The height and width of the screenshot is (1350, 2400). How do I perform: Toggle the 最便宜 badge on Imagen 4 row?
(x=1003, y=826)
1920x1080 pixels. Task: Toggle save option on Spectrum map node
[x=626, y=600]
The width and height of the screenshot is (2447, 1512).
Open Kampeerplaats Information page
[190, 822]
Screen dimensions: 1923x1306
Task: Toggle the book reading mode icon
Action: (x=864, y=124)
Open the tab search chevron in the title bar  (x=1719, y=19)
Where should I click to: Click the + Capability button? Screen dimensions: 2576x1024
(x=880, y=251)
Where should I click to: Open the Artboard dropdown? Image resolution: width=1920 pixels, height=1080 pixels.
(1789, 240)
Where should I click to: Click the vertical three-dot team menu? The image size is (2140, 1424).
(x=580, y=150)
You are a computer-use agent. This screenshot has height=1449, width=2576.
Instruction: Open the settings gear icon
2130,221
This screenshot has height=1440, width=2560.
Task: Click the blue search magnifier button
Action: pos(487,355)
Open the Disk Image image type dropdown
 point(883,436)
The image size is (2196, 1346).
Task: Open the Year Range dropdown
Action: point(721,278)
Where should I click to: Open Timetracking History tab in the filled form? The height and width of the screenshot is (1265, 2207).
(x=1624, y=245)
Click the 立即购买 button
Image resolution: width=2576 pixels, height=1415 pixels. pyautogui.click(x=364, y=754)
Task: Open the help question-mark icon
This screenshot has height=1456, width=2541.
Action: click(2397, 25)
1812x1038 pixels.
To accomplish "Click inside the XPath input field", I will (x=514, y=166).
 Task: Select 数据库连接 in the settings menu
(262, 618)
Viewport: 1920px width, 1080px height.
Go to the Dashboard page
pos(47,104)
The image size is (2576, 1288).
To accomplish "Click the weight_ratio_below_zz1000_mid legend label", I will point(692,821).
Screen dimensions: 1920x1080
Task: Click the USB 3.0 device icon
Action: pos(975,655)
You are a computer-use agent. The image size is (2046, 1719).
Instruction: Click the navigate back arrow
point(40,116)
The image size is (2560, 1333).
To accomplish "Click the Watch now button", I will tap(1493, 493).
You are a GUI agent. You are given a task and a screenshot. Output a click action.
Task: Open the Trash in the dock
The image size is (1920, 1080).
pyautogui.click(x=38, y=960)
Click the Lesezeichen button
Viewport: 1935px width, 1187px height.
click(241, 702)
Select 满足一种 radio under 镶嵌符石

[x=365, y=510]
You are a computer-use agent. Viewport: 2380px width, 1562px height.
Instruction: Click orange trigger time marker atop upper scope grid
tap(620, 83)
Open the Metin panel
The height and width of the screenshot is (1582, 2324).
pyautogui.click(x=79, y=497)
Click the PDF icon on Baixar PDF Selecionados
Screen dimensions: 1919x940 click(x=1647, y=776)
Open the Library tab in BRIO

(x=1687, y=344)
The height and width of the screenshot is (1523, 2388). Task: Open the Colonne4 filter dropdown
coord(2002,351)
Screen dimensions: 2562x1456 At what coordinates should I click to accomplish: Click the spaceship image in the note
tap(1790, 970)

□ □ □ □ □

▶ **Instructions to follow**
Find the string "agent" in the entries above. Copy each line where it occurs.

▶ **Task answer**
You are a computer-use agent. This screenshot has height=1449, width=2576.
You are a computer-use agent. The image size is (2046, 1719).
You are a GUI agent. You are given a task and a screenshot. Output a click action.
You are a computer-use agent. Viewport: 2380px width, 1562px height.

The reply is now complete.